The CV and CP of pure graphene, Si–graphene, Ge–graphene, Fe–graphene, and Co–graphene sheets at tensile strain from 0 to 4 GPa are calculated and compared with the corresponding results under hydrostatic pressure in Fig. 8. The results show that CV and CP of these sheets under tensile strain and hydrostatic pressure have similar behaviors. The CV and CP of these sheets under hydrostatic pressure are larger than the corresponding values of these sheets under tensile strain at low temperature. At definite pressure, the CV and CP of these sheets under tensile strain tend to the CV and CP of these sheets under hydrostatic pressure with increasing temperature.

The CV of these sheets with different impurity densities as a function of temperature at different pressures is plotted in Fig. 9. As expected, for all these sheets, CV is proportional to T3 at low temperature and tends to the Dulong and Petit limit at high temperature (around 780 J/mol·K). The Dulong and Petit limit increases with increasing impurity density.

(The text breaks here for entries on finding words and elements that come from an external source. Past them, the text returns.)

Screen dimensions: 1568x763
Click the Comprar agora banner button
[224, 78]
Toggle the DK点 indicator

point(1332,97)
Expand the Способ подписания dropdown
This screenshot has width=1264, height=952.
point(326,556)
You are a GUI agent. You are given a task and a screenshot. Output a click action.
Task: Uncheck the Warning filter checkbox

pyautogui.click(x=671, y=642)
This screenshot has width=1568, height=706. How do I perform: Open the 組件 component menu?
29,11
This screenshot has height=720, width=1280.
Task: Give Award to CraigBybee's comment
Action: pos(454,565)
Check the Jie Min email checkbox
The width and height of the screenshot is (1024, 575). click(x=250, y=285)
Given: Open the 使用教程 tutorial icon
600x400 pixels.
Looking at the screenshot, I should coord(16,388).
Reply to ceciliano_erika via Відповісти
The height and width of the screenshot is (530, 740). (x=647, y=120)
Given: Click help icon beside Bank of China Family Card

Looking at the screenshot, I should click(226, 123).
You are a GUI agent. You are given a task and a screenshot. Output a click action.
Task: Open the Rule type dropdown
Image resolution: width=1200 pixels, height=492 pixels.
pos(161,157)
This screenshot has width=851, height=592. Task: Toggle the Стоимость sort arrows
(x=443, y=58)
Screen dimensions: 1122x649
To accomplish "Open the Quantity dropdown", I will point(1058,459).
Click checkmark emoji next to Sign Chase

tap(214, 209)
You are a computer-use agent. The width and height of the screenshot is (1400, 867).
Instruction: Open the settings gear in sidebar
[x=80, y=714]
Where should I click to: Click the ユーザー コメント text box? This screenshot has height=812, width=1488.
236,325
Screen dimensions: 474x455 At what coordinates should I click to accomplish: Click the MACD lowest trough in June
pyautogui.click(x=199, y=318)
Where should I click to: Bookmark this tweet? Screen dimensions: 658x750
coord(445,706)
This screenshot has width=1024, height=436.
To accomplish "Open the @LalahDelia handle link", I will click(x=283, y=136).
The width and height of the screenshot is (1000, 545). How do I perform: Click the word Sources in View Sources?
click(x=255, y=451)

Fig. 7. The heat capacities at constant volume (CV) and constant pressure (CP) as a function of pressure at different temperatures for (a) pure graphene, (b) Si–graphene, (c) Ge–graphene, (d) Fe–graphene and (e) Co–graphene sheets. The black lines are for 3.1% impurity density and the blue ones are for 12.5%.
Fig. 8. The heat capacities at constant volume (CV) and constant pressure (CP) as a function of pressure at different temperatures for (a) pure graphene, (b) Si–graphene, (c) Ge–graphene, (d) Fe–graphene, and (e) Co–graphene sheets.
Fig. 9. The heat capacity at constant volume (CV) as a function of temperature for (a) pure graphene, (b) Si–graphene, (c) Ge–graphene, (d) Fe–graphene, and (e) Co–graphene sheets at different pressures. The black lines are for 3.1% impurity density and the blue ones for 12.5%.
Fig. 10. The coefficient of volume thermal expansion (α) as a function of temperature for (a) pure graphene, (b) Si–graphene, (c) Ge–graphene, (d) Fe–graphene, and (e) Co–graphene sheets at different pressures.

The Dulong and Petit limit of these sheets decreases by about 1.18% with increasing pressure. The CV of these sheets increases with increasing impurity density at given pressure and temperature. The CV of these sheets decreases slightly with increasing pressure. The coefficient of volume thermal expansion (α) for pure graphene and graphene sheets with Si, Ge, Fe, Co impurities as a function of temperature at different pressure is calculated and shown in Fig. 10. The volume thermal expansion coefficient arises from the anharmonicity of the interatomic forces. As can be seen from Fig. 10, for a given pressure, at low temperature (between 100 K and 200 K), α increases rapidly, and at high temperature, it tends to increase linearly. Also α becomes smaller with increasing pressure for a given temperature.

4. Conclusion

The volume of pure graphene sheet and graphene sheets with Si, Ge, Fe, and Co impurities increases with increasing temperature at a given pressure. The bulk modulus of pure graphene sheet at T = 0 K increases when one of the C atoms in the graphene sheet is replaced by Ge, Fe, and Co impurities and decreases when it is replaced by a Si impurity. The bulk modulus of these sheets decreases with impurity density increasing. The bulk modulus of these sheets under tensile strain increases compare to the corresponding value under hydrostatic pressure.

With increasing pressure and temperature, the bulk modulus of these sheets decreases and tends to a constant value. CV is proportional to T3 at low temperature and tends to the Dulong and Petit limit at high temperature. CV and CP of the strained sheets significantly decrease compare to those of these sheets under hydrostatic pressure at low temperature. α increases rapidly at low temperature (between 100 K and about 200 K) and tends to increase linearly at high temperatures for a given pressure.